** BEGIN Source material **
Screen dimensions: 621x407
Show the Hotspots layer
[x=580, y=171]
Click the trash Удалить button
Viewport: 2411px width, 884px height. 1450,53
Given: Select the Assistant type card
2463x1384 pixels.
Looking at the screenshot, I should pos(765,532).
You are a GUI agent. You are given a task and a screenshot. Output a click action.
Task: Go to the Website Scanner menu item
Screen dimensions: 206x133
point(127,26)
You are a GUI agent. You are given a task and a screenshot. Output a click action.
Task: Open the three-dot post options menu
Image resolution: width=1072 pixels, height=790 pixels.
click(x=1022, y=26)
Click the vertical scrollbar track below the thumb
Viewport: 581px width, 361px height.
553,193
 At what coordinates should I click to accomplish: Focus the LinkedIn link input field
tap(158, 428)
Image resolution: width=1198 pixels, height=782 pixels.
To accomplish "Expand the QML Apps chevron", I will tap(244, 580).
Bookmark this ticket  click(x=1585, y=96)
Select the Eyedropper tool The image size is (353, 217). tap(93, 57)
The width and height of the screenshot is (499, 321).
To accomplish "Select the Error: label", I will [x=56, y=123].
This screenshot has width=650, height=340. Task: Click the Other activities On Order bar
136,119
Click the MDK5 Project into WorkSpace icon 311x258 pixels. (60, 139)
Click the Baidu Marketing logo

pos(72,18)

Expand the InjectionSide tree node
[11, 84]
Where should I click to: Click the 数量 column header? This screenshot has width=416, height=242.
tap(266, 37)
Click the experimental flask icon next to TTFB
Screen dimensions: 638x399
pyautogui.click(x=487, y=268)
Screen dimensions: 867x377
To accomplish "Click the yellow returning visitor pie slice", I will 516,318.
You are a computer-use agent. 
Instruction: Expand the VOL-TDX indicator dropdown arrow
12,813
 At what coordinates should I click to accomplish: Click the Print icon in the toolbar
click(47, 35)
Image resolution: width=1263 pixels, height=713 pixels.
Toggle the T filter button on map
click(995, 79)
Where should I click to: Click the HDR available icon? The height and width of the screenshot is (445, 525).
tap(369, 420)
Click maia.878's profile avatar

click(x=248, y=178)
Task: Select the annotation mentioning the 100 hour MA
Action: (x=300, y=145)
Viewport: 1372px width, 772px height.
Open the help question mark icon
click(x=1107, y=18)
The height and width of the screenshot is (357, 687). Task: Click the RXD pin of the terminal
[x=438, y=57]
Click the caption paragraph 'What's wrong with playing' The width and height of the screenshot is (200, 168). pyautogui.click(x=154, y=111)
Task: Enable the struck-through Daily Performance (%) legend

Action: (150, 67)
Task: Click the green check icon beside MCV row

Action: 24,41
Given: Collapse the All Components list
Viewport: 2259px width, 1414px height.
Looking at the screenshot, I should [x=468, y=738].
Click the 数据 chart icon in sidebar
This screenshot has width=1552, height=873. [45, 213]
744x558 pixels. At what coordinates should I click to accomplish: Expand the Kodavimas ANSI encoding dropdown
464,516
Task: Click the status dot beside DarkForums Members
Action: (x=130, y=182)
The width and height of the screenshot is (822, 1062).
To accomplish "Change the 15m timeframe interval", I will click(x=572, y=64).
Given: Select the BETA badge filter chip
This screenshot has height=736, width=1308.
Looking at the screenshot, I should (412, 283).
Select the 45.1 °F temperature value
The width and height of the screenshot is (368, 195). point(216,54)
** END Source material **
◆ Work to be completed: Copy out all of the lines above word for word, keeping every one of them unchanged.

◆ Answer for the task:
Screen dimensions: 621x407
Show the Hotspots layer
[x=580, y=171]
Click the trash Удалить button
Viewport: 2411px width, 884px height. 1450,53
Given: Select the Assistant type card
2463x1384 pixels.
Looking at the screenshot, I should pos(765,532).
You are a GUI agent. You are given a task and a screenshot. Output a click action.
Task: Go to the Website Scanner menu item
Screen dimensions: 206x133
point(127,26)
You are a GUI agent. You are given a task and a screenshot. Output a click action.
Task: Open the three-dot post options menu
Image resolution: width=1072 pixels, height=790 pixels.
click(x=1022, y=26)
Click the vertical scrollbar track below the thumb
Viewport: 581px width, 361px height.
553,193
 At what coordinates should I click to accomplish: Focus the LinkedIn link input field
tap(158, 428)
Image resolution: width=1198 pixels, height=782 pixels.
To accomplish "Expand the QML Apps chevron", I will tap(244, 580).
Bookmark this ticket  click(x=1585, y=96)
Select the Eyedropper tool The image size is (353, 217). tap(93, 57)
The width and height of the screenshot is (499, 321).
To accomplish "Select the Error: label", I will [x=56, y=123].
This screenshot has width=650, height=340. Task: Click the Other activities On Order bar
136,119
Click the MDK5 Project into WorkSpace icon 311x258 pixels. (60, 139)
Click the Baidu Marketing logo

pos(72,18)

Expand the InjectionSide tree node
[11, 84]
Where should I click to: Click the 数量 column header? This screenshot has width=416, height=242.
tap(266, 37)
Click the experimental flask icon next to TTFB
Screen dimensions: 638x399
pyautogui.click(x=487, y=268)
Screen dimensions: 867x377
To accomplish "Click the yellow returning visitor pie slice", I will 516,318.
You are a computer-use agent. 
Instruction: Expand the VOL-TDX indicator dropdown arrow
12,813
 At what coordinates should I click to accomplish: Click the Print icon in the toolbar
click(47, 35)
Image resolution: width=1263 pixels, height=713 pixels.
Toggle the T filter button on map
click(995, 79)
Where should I click to: Click the HDR available icon? The height and width of the screenshot is (445, 525).
tap(369, 420)
Click maia.878's profile avatar

click(x=248, y=178)
Task: Select the annotation mentioning the 100 hour MA
Action: (x=300, y=145)
Viewport: 1372px width, 772px height.
Open the help question mark icon
click(x=1107, y=18)
The height and width of the screenshot is (357, 687). Task: Click the RXD pin of the terminal
[x=438, y=57]
Click the caption paragraph 'What's wrong with playing' The width and height of the screenshot is (200, 168). pyautogui.click(x=154, y=111)
Task: Enable the struck-through Daily Performance (%) legend

Action: (150, 67)
Task: Click the green check icon beside MCV row

Action: 24,41
Given: Collapse the All Components list
Viewport: 2259px width, 1414px height.
Looking at the screenshot, I should [x=468, y=738].
Click the 数据 chart icon in sidebar
This screenshot has width=1552, height=873. [45, 213]
744x558 pixels. At what coordinates should I click to accomplish: Expand the Kodavimas ANSI encoding dropdown
464,516
Task: Click the status dot beside DarkForums Members
Action: (x=130, y=182)
The width and height of the screenshot is (822, 1062).
To accomplish "Change the 15m timeframe interval", I will click(x=572, y=64).
Given: Select the BETA badge filter chip
This screenshot has height=736, width=1308.
Looking at the screenshot, I should (412, 283).
Select the 45.1 °F temperature value
The width and height of the screenshot is (368, 195). point(216,54)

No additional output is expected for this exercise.